The breathless marketing for the rollout of 5G masks a hesitancy on the part of mobile network operators. Amid the talk of “router bursting” speeds that will “change how we live, work and play,” many leaders are skeptical about making additional billion-dollar investments without clear near-term payback.
With the most dazzling applications of 5G—such as autonomous vehicles and virtual reality—still in their infancy, it’s not surprising that in a Bain & Company poll of industry executives more than half said the biggest brake on their 5G deployment was the lack of compelling use cases (see Figure 1). Doing nothing, however, is likely to mean falling behind rivals, perhaps irrevocably. It’s just not an option.
Asked to name the biggest barriers to 5G rollout, telecom executives point to a lack of compelling use cases
Leadership teams in other industries have faced similar challenges formulating strategy amid extreme uncertainty. Yet as telecom executives try to chart their 5G path, we see signs that some are being too conservative and insufficiently nimble. This creates the risk of competitive stalemate.
Consider the trend for carriers to focus on outdoor deployment, starting with upgrading existing sites and then adding new sites where congestion is greatest. On one level, that’s sensible. Demand for mobile data is predicted to grow by 30% or more annually for the next few years. Offering materially lower “cost per bit” capacity upgrades, 5G will be critical to keeping operators’ costs under control (see Figure 2). But it’s also a bare-minimum strategy, one that is geared to keeping existing subscribers happy, not creating the competitive differentiation that can yield a punchier return.
Rapid growth in data demand is set to penalize those who don’t deploy 5G promptly
The rollout of 5G doesn’t have to be so defensive. In our view, meaningful returns can be found at a more tactical level if executives take a bolder approach that focuses relentlessly on ROI. The goal is to screen out the macro-level noise and identify the commercial and technological risks that are most worth taking.
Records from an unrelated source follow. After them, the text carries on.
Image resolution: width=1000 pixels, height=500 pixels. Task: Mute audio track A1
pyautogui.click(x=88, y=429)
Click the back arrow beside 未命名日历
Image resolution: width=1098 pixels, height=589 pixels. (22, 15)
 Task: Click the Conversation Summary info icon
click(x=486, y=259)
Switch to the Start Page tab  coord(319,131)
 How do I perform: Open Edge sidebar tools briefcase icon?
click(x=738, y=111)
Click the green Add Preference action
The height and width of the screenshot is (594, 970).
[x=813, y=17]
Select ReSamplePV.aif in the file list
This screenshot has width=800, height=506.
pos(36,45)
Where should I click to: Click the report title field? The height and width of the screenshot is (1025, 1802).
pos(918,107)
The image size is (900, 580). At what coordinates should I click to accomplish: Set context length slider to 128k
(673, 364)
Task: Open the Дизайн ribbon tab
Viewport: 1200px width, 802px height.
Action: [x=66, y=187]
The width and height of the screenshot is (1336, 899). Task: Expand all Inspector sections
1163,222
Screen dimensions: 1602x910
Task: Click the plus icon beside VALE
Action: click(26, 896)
Network operators that listen to the naysayers run the risk of missing out on the true benefits of this step-change technology.
We believe that four options in particular are capable of delivering a strong ROI from a differentiated 5G position. These actions—described below in ascending order of risk—won’t fit every company. The right deployment strategy will depend on many factors, such as market position, technological prowess and spectrum assets. But a fresh approach could offer carriers a means of standing out profitably in the evolving 5G market—and gradually building the overall investment case that seems so elusive today.
A micro-focused land grab
Carriers that strike innovative deals with municipal authorities and other partners can get more traction when rolling out small cell equipment. In Denver, for instance, Verizon is working with Xcel Energy, a regional utility, to install new streetlights that incorporate a 5G antenna; the innovative design blends into the urban scenery.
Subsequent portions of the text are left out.